The response of the Geophysical Fluid Dynamics Laboratory (GFDL) coupled ocean-atmosphere R15, 9-level GCM to gradually increasing C02 amounts is analyzed with emphasis on the changes in the stationary waves and storm tracks in the Northern Hemisphere wintertime troposphere. A large part of the change is described by an equivalent-barotropic stationary wave with a high over eastern Canada and a low over southern Alaska. Consistent with this, the Atlantic jet weakens near the North American coast.

Perpetual winter runs of an R15, nine-level atmospheric GCM with sea surface temperature, sea ice thickness, and soil moisture values prescribed from the coupled GCM results are able to reproduce the coupled model's response qualitatively. Consistent with the weakened baroclinicity associated with the stationary wave change, the Atlantic storm track weakens with increasing C02 concentrations while the Pacific storm track does not change in strength substantially.

» INFORMATION SUPPLIED:
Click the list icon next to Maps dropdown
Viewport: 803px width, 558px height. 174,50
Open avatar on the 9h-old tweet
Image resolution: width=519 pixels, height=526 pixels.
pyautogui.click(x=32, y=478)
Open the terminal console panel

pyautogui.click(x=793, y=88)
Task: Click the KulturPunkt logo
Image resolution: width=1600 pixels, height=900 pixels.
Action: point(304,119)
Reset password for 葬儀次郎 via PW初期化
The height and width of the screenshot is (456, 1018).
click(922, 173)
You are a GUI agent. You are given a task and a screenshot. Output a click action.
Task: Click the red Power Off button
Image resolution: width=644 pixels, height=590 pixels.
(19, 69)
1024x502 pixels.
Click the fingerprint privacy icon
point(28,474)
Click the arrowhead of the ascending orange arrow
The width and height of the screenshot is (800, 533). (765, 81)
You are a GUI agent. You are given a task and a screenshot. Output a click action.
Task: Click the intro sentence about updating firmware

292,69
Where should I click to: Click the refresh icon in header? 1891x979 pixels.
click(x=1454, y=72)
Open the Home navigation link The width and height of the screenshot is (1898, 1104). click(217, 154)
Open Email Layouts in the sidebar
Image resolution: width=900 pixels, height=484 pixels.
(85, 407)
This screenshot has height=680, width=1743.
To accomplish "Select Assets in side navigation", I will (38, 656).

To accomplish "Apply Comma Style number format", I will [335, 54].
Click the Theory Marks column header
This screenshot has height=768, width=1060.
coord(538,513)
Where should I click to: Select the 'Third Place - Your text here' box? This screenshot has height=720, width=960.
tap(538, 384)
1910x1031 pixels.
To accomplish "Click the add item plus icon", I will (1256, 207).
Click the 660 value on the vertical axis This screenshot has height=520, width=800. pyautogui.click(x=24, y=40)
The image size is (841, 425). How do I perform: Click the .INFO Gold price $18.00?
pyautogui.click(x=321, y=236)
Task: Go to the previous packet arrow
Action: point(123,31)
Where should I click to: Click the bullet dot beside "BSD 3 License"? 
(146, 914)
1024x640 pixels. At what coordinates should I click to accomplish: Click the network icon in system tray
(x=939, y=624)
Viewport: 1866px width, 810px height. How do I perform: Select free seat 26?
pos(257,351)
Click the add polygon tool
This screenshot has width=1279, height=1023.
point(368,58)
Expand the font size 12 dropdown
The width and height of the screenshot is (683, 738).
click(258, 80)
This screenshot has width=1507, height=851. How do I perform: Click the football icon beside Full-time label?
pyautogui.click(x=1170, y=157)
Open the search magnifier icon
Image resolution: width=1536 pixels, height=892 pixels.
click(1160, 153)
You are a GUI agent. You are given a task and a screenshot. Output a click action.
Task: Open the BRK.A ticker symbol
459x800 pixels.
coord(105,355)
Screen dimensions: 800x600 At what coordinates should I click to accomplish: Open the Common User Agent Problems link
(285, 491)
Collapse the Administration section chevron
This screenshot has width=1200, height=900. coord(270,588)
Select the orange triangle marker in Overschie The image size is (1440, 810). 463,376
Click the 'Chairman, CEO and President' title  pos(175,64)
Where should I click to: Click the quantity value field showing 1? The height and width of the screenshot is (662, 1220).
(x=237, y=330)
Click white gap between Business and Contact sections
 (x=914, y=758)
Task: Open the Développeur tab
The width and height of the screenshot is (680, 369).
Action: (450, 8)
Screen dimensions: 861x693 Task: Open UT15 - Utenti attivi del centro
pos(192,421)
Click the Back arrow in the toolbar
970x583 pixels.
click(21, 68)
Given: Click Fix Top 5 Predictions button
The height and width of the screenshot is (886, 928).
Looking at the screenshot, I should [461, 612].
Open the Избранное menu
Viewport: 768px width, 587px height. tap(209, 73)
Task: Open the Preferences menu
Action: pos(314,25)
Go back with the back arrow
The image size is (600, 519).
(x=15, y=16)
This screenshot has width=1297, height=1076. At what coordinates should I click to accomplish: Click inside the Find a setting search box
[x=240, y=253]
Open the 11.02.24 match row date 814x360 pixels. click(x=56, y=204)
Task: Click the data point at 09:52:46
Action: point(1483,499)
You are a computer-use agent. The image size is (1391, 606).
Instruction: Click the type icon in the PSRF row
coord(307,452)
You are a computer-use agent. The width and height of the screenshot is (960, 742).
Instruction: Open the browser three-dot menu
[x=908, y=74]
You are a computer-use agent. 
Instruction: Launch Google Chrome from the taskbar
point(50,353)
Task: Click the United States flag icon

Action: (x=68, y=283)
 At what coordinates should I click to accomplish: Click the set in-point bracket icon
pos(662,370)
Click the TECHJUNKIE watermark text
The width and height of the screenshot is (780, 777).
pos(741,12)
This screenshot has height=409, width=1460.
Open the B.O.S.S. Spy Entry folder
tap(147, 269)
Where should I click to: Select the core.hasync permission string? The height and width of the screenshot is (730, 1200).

» REQUIRED ACTIONS:
**A.** Return the GCM passage between "Perpetual winter runs" and "in strength substantially.", inclusive.
**B.** Answer these questions from the GCM passage:
(i) Over what region does the equivalent-barotropic stationary wave place its high?
(ii) Near which coast does the Atlantic jet weaken?
(iii) How does the Pacific storm track's strength respond to increasing CO2 concentrations?

» ANSWERS FOR THIS EXERCISE:
**A.**
Perpetual winter runs of an R15, nine-level atmospheric GCM with sea surface temperature, sea ice thickness, and soil moisture values prescribed from the coupled GCM results are able to reproduce the coupled model's response qualitatively. Consistent with the weakened baroclinicity associated with the stationary wave change, the Atlantic storm track weakens with increasing C02 concentrations while the Pacific storm track does not change in strength substantially.

**B.**
(i) Eastern Canada
(ii) The North American coast
(iii) It does not change substantially.